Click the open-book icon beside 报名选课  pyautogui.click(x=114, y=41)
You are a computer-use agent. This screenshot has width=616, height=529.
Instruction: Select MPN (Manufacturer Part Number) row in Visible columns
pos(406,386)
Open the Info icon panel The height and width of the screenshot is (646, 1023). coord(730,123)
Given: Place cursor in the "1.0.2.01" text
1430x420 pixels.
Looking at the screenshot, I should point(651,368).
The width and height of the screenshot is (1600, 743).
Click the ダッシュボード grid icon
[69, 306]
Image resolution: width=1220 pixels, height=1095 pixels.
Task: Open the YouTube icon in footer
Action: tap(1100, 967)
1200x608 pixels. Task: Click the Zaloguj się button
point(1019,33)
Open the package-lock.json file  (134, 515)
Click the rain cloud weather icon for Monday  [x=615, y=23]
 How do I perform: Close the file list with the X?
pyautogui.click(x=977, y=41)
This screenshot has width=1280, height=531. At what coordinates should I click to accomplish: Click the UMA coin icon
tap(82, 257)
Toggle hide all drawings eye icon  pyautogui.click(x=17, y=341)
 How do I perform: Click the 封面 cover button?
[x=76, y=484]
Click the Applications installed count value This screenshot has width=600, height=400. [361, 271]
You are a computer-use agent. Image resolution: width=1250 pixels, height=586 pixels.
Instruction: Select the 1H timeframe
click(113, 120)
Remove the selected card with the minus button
----
> [TO DO]
An exact restatement of the data above is required.

> [REPLY]
Click the open-book icon beside 报名选课  pyautogui.click(x=114, y=41)
You are a computer-use agent. This screenshot has width=616, height=529.
Instruction: Select MPN (Manufacturer Part Number) row in Visible columns
pos(406,386)
Open the Info icon panel The height and width of the screenshot is (646, 1023). coord(730,123)
Given: Place cursor in the "1.0.2.01" text
1430x420 pixels.
Looking at the screenshot, I should point(651,368).
The width and height of the screenshot is (1600, 743).
Click the ダッシュボード grid icon
[69, 306]
Image resolution: width=1220 pixels, height=1095 pixels.
Task: Open the YouTube icon in footer
Action: tap(1100, 967)
1200x608 pixels. Task: Click the Zaloguj się button
point(1019,33)
Open the package-lock.json file  (134, 515)
Click the rain cloud weather icon for Monday  [x=615, y=23]
 How do I perform: Close the file list with the X?
pyautogui.click(x=977, y=41)
This screenshot has width=1280, height=531. At what coordinates should I click to accomplish: Click the UMA coin icon
tap(82, 257)
Toggle hide all drawings eye icon  pyautogui.click(x=17, y=341)
 How do I perform: Click the 封面 cover button?
[x=76, y=484]
Click the Applications installed count value This screenshot has width=600, height=400. [361, 271]
You are a computer-use agent. Image resolution: width=1250 pixels, height=586 pixels.
Instruction: Select the 1H timeframe
click(113, 120)
Remove the selected card with the minus button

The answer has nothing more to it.